Azure Data Lake Analytics Quick Start
Solution ·UPDATE (19-01-2016): Have a look at Azure Data Lake series for more posts on Azure Data Lake.
Azure Data Lake (both Storage & Analytics) has been in public preview for a month or two.
It already has surprisingly good documentation:
- Overview of U-SQL ; walks you through diverse scenarios, ramping you up quickly
- U-SQL Language Reference ; this is full-on details, including the context-free grammar expression of the language!
Azure Data Lake Analytics (ADLA) is a really great technology. It combines the power of Hadoop with the simplicity of the like of Azure SQL Azure. It’s super productive and easy to use while still being pretty powerfull.
At the core of this productivity is a new language: U-SQL. USQL is based on SCOPE, an internal (Microsoft) / research language and aims at unifying the declarative power of SQL with the imperative capacity of C#.
I like to call it Hive for .NET developers.
It’s the ultimately managed Hadoop: you submit U-SQL & the number of processing unit you want it to run it on and that’s it. No cluster to configure, no patching, no nodes to take up or down, etc. . Nodes are provisioned for you to run your script and returned to a pool afterwards.

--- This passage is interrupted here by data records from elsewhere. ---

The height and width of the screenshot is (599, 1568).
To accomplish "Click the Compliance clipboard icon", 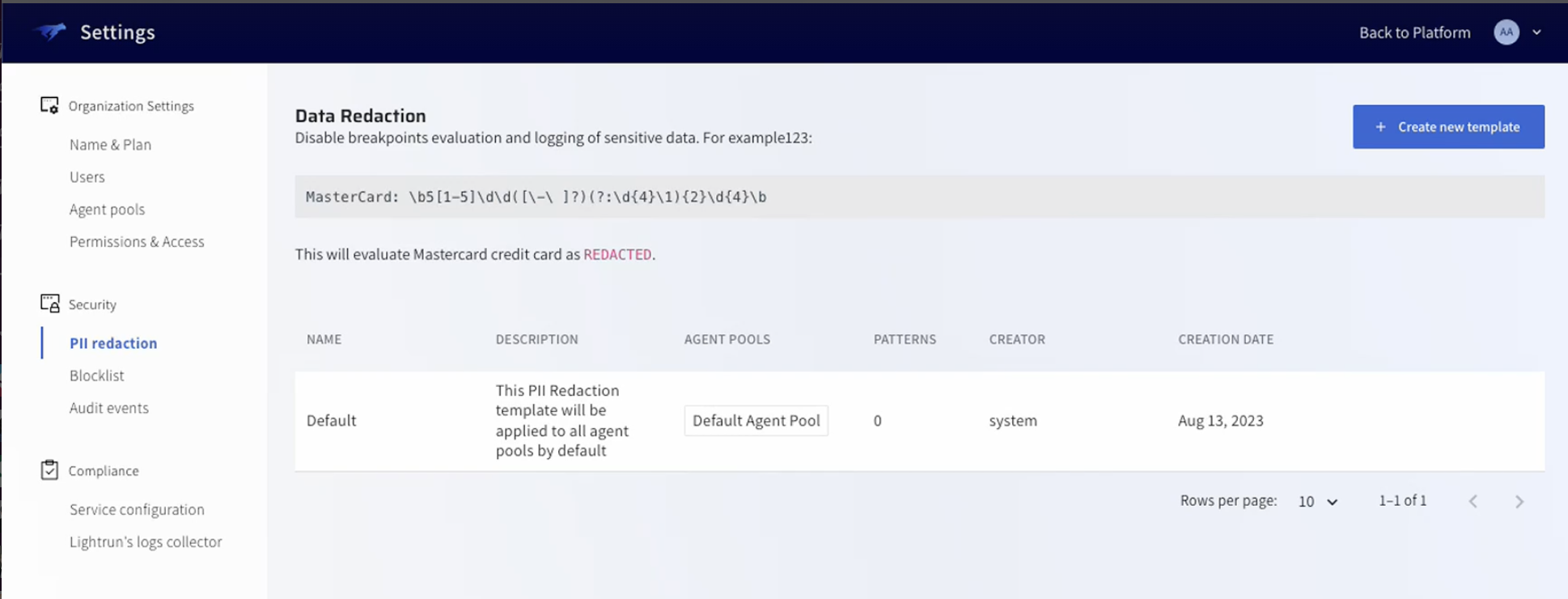I will 49,470.
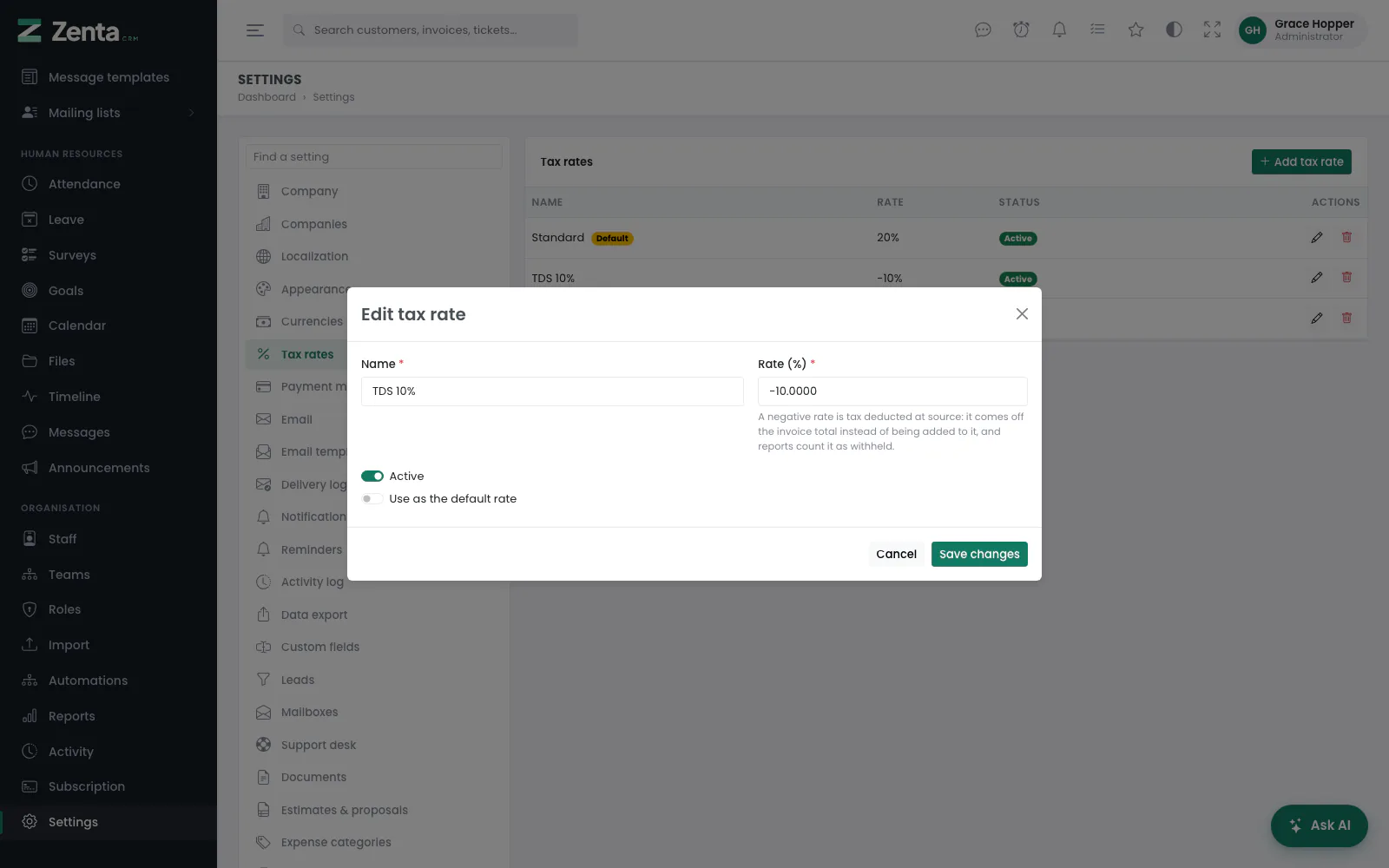
Task: Open the chat bubble icon in header
Action: (x=983, y=30)
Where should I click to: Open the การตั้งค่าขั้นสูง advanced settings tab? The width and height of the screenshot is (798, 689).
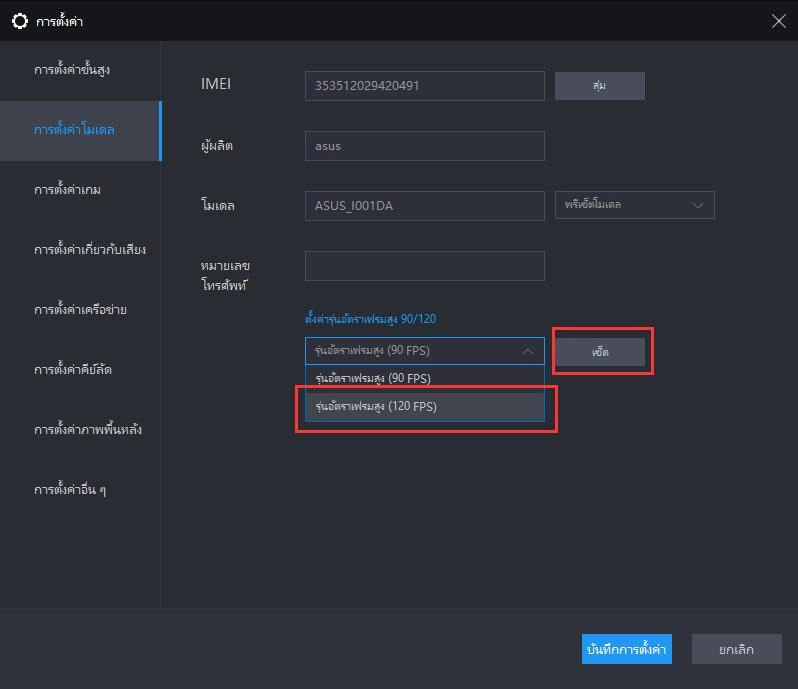pyautogui.click(x=72, y=70)

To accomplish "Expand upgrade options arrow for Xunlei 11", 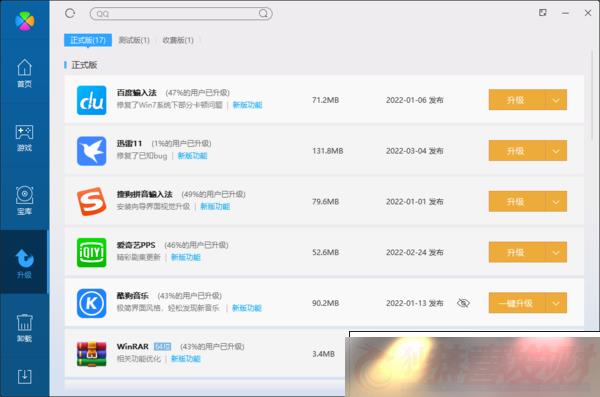I will 556,151.
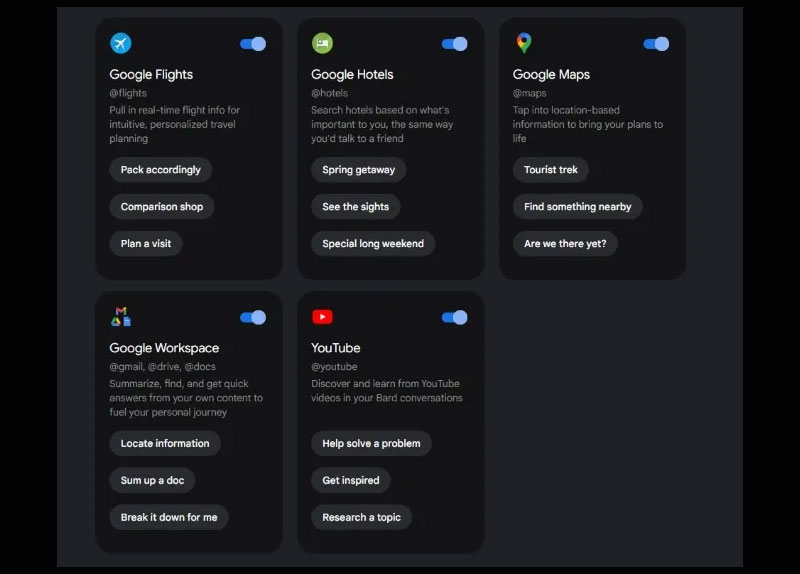The image size is (800, 574).
Task: Select the Sum up a doc chip
Action: (153, 480)
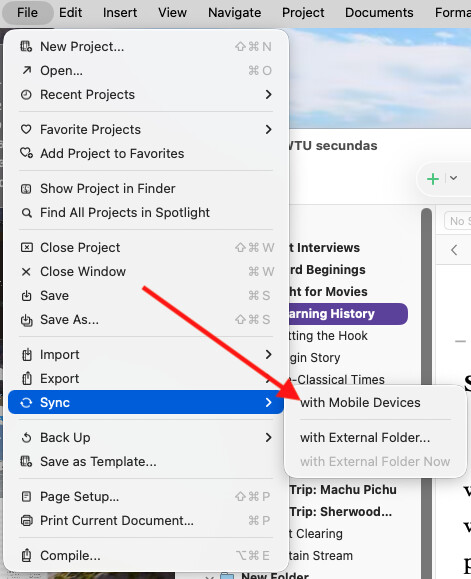Click the Find All Projects magnifier icon
471x579 pixels.
(26, 213)
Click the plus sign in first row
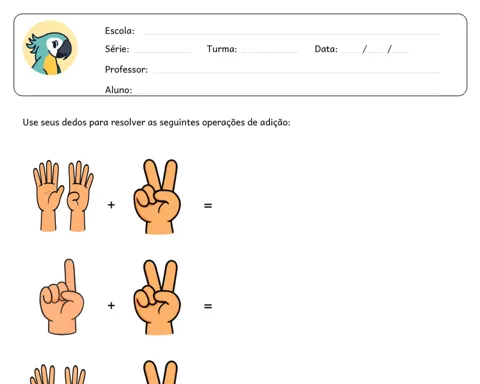The height and width of the screenshot is (384, 480). pyautogui.click(x=111, y=205)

I would recommend it for the following scenarios:
- Exploration of data sets: load your data in and start running ad hoc queries on to learn what your data is made of
- Data processing: process (or pre-process) your data into a shape useful for Machine Learning, reporting, search or online algorithms
I thought I would kick some posts about more complex scenarios to display what’s possibile with that technology.
I won’t cover the basics-basics, so please read the Logistic / Get Started articles.